Carmelo Agamez has spent all his political life on the left, fighting for social equality and defending human rights even when right-wing warlords ruled through torture and terror in his hometown of San Onofre. For daring to report abuses, he was threatened and harassed.

So it was no small shock when he was accused last year of consorting with the paramilitary group he'd battled. Facing what he says are trumped-up charges, Mr. Agamez has spent the past 11 months in jail based on the testimony of a politician – whom he helped put in jail. He has still not been formally charged. "This is all an attempt to keep me quiet," he said in a phone interview from his jail cell.

Agamez's case was among those mentioned as an example of the dire situation of Colombian human rights defenders in testimony Tuesday before the US House Human Rights Commission.

Speaking before the panel, United Nations Special Rapporteur Margaret Sekaggya, who visited Colombia in September, expressed her continued concern over what she has called a "pattern of harassment and persecution against human rights defenders" in Colombia, and challenged President Álvaro Uribe to "genuinely address" concerns for their safety.

That testimony did not help the prospects of a bilateral free-trade agreement that is key to Colombia's economic growth. Democrats and labor leaders have managed to stall a vote on the deal – negotiated by the Bush administration – by demanding more progress on the human rights situation in Colombia.

Mr. Uribe's conservative government rightly claims that it has made enormous strides in reducing the general level of violence in Colombia by negotiating the demobilization of more than 30,000 members of feared right-wing militias and routing leftist rebels through sustained operations of its US-backed military.

Andrew Hudson, a lawyer with the New-York based Human Rights First group says in an interview that murders, death threats, illegal surveillance by government intelligence agencies, arbitrary detentions, and baseless prosecutions nonetheless continue.

"Human rights defenders are constantly under threat [in Colombia] for speaking the truth," Rep. Jim McGovern (D) of Massachusetts, co-chairman of the commission, said in a phone interview after the hearing.

History of violence and intimidation

Rights activists and community organizers have long been among the primary targets of both right-wing paramilitary forces and leftist rebel armies in Colombia. Today, some 150 defenders have special protective measures offered by the government that can include bodyguards and bulletproof vehicles.

But they are still targeted. Last year, 11 rights activists were murdered, according to the Colombian Commission of Jurists.
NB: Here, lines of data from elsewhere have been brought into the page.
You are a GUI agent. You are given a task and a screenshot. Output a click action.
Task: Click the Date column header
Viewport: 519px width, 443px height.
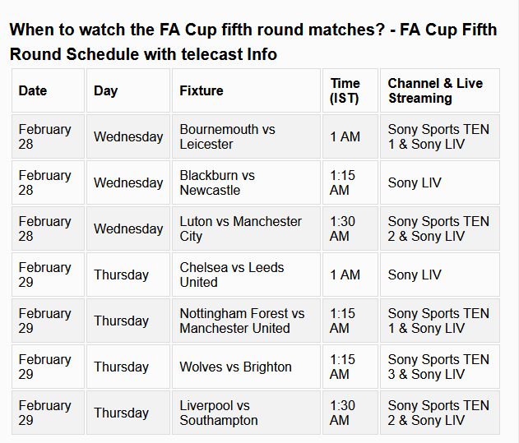point(48,90)
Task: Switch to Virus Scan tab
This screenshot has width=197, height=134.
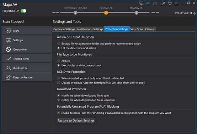Action: pyautogui.click(x=137, y=29)
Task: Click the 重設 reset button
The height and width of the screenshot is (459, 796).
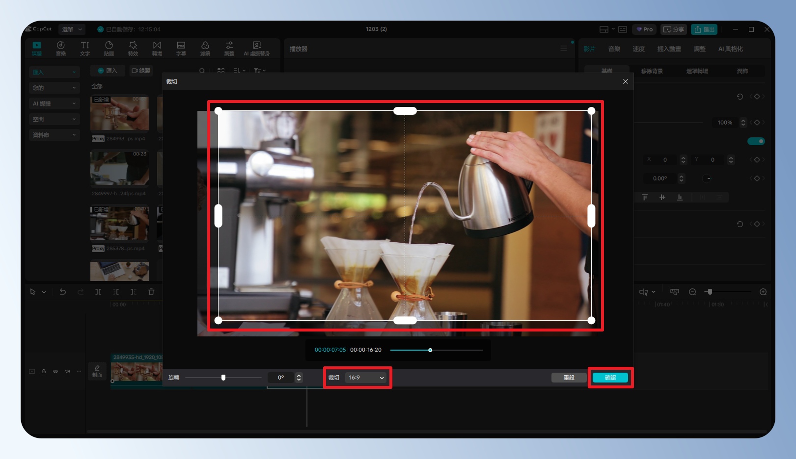Action: click(x=569, y=378)
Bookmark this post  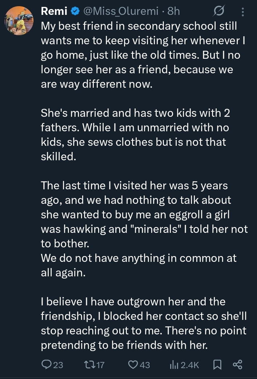[x=217, y=364]
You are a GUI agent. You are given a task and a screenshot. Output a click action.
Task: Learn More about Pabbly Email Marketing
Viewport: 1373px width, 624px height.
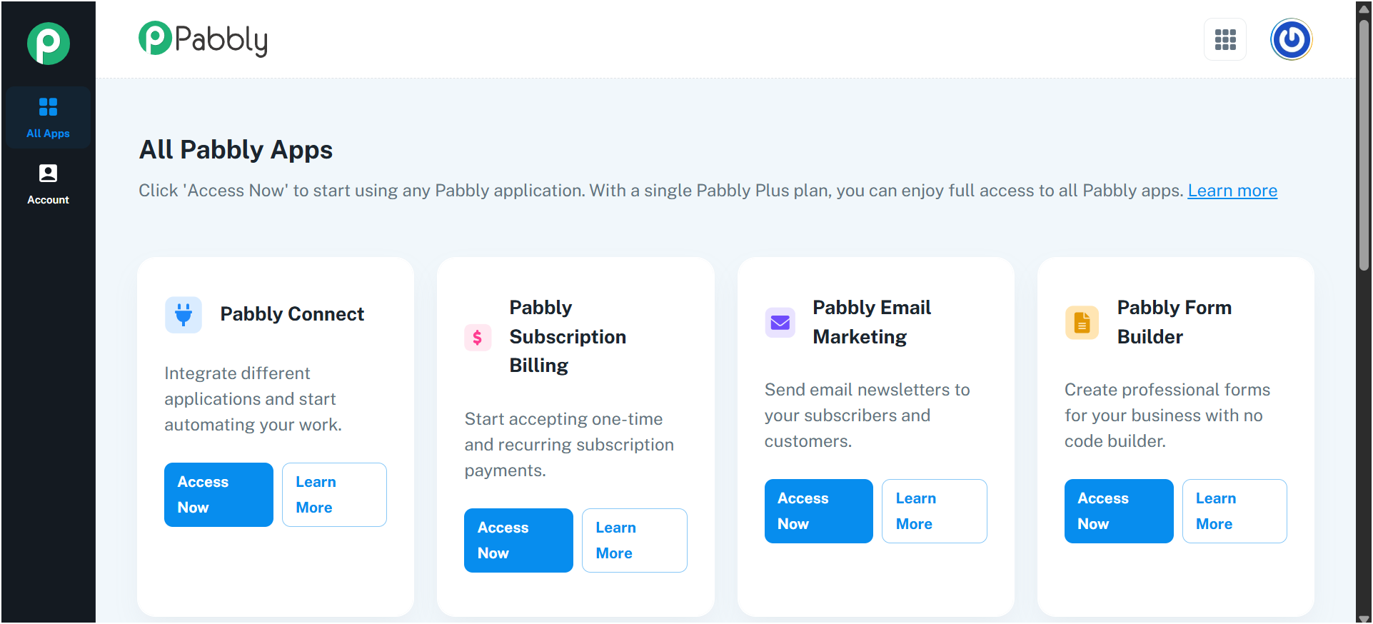934,511

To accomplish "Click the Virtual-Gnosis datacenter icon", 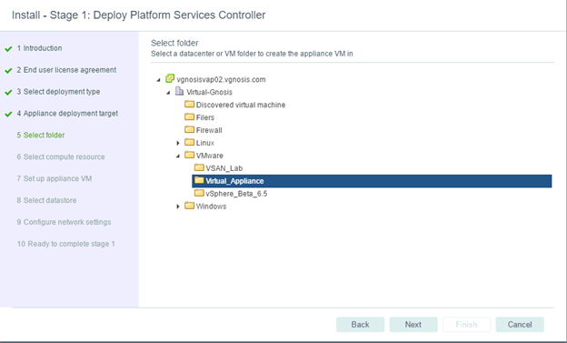I will coord(179,91).
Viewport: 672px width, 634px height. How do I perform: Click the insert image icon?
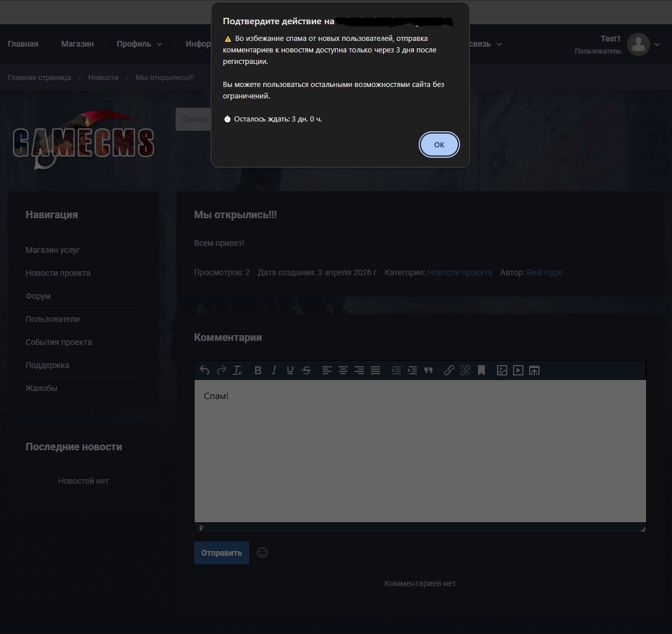[502, 370]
By September of this year, nine defenders had been killed.

On Saturday, activist Islena Rey narrowly escaped death when members of the Revolutionary Armed Forces of Colombia, or FARC, reportedly opened fire on the small boat she was traveling in after holding meetings with far-flung communities in Meta Province.

Threats are more common today than murders, however, and "more insidious forms of persecution have emerged," Mr. Hudson says. Investigations have shown that human rights defenders are routinely subjected to surveillance and their phone calls and e-mails are illegally intercepted. The headquarters of rights groups are frequently the target of mysterious burglaries in which only computers and memory sticks are stolen. And activists are prosecuted based on often-flimsy charges.

In Agamez's case, the evidence is so weak that, in July, then-Attorney General Mario Iguarán ordered that the case be transferred to Bogotá and that the regional prosecutor who ordered Agamez's arrest be investigated for corruption.

"Cases all over the country follow the same pattern, so one could say it is systematic," Hudson says.

Government's role in human rights abuse

Ms. Sekaggya, the UN rapporteur, noted that one of the main reasons for the insecurity of rights defenders is their stigmatization by senior government officials. Uribe and some of his closest aides have called into question the work of some human rights groups, saying their reports of rights abuses are politically motivated and aim to undermine his policies of "democratic security" and to demoralize government troops. In 2003, he said rights groups were "spokesmen for terrorism," and challenged them to stop "hiding their ideas behind human rights."

Foreign diplomats have privately urged Uribe to back away from such statements, and after meeting Sekaggya in September, he stated publicly that "the defense of human rights is a necessary and legitimate action."

But Antonio Yepes, of a Colombian rights group known as the Colombia-Europe-United States Coordinator, says those words weren't strong enough to dissuade different groups from targeting rights activists. "As long as they continue to identify the work of human rights defenders with subversion, we are going to be under attack," he says.

From his jail cell, Agamez says that will not stop him. "As soon as I'm out of jail, I will continue exposing what needs to be exposed," he says. "I am not intimidated by this."